Problem description: Given the records below, set each one down again exactly as it reads.

··· Data section

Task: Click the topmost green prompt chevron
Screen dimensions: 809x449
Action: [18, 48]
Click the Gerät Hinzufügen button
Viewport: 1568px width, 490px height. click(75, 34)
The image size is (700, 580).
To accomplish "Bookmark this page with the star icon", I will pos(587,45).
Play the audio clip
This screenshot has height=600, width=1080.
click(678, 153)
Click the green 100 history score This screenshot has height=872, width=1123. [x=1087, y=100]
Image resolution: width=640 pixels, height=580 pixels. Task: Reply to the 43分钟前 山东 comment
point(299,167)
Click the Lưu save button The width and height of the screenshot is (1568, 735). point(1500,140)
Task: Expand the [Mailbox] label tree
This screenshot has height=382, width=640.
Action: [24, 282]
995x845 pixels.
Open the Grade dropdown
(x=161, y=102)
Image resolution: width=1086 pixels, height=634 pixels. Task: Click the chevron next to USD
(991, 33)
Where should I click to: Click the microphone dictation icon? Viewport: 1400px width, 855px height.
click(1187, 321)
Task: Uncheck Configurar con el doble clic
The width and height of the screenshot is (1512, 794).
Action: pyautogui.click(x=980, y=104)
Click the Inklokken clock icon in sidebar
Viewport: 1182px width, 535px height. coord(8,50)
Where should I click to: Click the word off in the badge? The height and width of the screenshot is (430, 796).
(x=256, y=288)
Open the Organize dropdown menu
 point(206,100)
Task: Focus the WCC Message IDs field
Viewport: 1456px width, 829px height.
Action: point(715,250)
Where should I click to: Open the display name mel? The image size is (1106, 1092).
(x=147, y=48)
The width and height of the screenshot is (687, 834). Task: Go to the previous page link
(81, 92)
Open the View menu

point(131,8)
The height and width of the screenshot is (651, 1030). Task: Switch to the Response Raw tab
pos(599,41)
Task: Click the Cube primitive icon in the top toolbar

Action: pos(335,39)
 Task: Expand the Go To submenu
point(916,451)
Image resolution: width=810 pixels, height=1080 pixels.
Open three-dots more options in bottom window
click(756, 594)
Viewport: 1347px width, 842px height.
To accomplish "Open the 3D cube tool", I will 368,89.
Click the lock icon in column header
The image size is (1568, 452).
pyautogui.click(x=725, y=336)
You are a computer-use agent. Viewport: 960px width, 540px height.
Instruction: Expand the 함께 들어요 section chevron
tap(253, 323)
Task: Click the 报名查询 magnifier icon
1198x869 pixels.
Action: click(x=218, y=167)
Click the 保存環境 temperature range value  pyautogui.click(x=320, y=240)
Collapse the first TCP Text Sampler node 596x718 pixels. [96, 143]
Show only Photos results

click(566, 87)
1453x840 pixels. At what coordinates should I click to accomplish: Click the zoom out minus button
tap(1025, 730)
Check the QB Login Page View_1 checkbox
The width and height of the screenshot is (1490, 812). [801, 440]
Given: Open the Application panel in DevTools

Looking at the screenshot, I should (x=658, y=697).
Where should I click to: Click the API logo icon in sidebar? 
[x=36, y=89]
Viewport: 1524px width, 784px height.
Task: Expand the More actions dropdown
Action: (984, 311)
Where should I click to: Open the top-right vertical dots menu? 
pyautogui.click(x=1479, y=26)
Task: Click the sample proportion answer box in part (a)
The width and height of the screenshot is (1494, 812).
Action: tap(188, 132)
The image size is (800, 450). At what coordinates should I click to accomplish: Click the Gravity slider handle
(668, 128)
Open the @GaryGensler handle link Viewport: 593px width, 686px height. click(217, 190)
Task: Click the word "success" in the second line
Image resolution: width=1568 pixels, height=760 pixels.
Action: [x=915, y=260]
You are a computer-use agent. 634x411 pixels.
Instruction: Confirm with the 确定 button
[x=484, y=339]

······

Output of the task:
Task: Click the topmost green prompt chevron
Screen dimensions: 809x449
Action: [18, 48]
Click the Gerät Hinzufügen button
Viewport: 1568px width, 490px height. click(75, 34)
The image size is (700, 580).
To accomplish "Bookmark this page with the star icon", I will pos(587,45).
Play the audio clip
This screenshot has height=600, width=1080.
click(678, 153)
Click the green 100 history score This screenshot has height=872, width=1123. [x=1087, y=100]
Image resolution: width=640 pixels, height=580 pixels. Task: Reply to the 43分钟前 山东 comment
point(299,167)
Click the Lưu save button The width and height of the screenshot is (1568, 735). point(1500,140)
Task: Expand the [Mailbox] label tree
This screenshot has height=382, width=640.
Action: [24, 282]
995x845 pixels.
Open the Grade dropdown
(x=161, y=102)
Image resolution: width=1086 pixels, height=634 pixels. Task: Click the chevron next to USD
(991, 33)
Where should I click to: Click the microphone dictation icon? Viewport: 1400px width, 855px height.
click(1187, 321)
Task: Uncheck Configurar con el doble clic
The width and height of the screenshot is (1512, 794).
Action: pyautogui.click(x=980, y=104)
Click the Inklokken clock icon in sidebar
Viewport: 1182px width, 535px height. coord(8,50)
Where should I click to: Click the word off in the badge? The height and width of the screenshot is (430, 796).
(x=256, y=288)
Open the Organize dropdown menu
 point(206,100)
Task: Focus the WCC Message IDs field
Viewport: 1456px width, 829px height.
Action: point(715,250)
Where should I click to: Open the display name mel? The image size is (1106, 1092).
(x=147, y=48)
The width and height of the screenshot is (687, 834). Task: Go to the previous page link
(81, 92)
Open the View menu

point(131,8)
The height and width of the screenshot is (651, 1030). Task: Switch to the Response Raw tab
pos(599,41)
Task: Click the Cube primitive icon in the top toolbar

Action: pos(335,39)
 Task: Expand the Go To submenu
point(916,451)
Image resolution: width=810 pixels, height=1080 pixels.
Open three-dots more options in bottom window
click(756, 594)
Viewport: 1347px width, 842px height.
To accomplish "Open the 3D cube tool", I will 368,89.
Click the lock icon in column header
The image size is (1568, 452).
pyautogui.click(x=725, y=336)
You are a computer-use agent. Viewport: 960px width, 540px height.
Instruction: Expand the 함께 들어요 section chevron
tap(253, 323)
Task: Click the 报名查询 magnifier icon
1198x869 pixels.
Action: click(x=218, y=167)
Click the 保存環境 temperature range value  pyautogui.click(x=320, y=240)
Collapse the first TCP Text Sampler node 596x718 pixels. [96, 143]
Show only Photos results

click(566, 87)
1453x840 pixels. At what coordinates should I click to accomplish: Click the zoom out minus button
tap(1025, 730)
Check the QB Login Page View_1 checkbox
The width and height of the screenshot is (1490, 812). [801, 440]
Given: Open the Application panel in DevTools

Looking at the screenshot, I should (x=658, y=697).
Where should I click to: Click the API logo icon in sidebar? 
[x=36, y=89]
Viewport: 1524px width, 784px height.
Task: Expand the More actions dropdown
Action: (984, 311)
Where should I click to: Open the top-right vertical dots menu? 
pyautogui.click(x=1479, y=26)
Task: Click the sample proportion answer box in part (a)
The width and height of the screenshot is (1494, 812).
Action: tap(188, 132)
The image size is (800, 450). At what coordinates should I click to accomplish: Click the Gravity slider handle
(668, 128)
Open the @GaryGensler handle link Viewport: 593px width, 686px height. click(217, 190)
Task: Click the word "success" in the second line
Image resolution: width=1568 pixels, height=760 pixels.
Action: [x=915, y=260]
You are a computer-use agent. 634x411 pixels.
Instruction: Confirm with the 确定 button
[x=484, y=339]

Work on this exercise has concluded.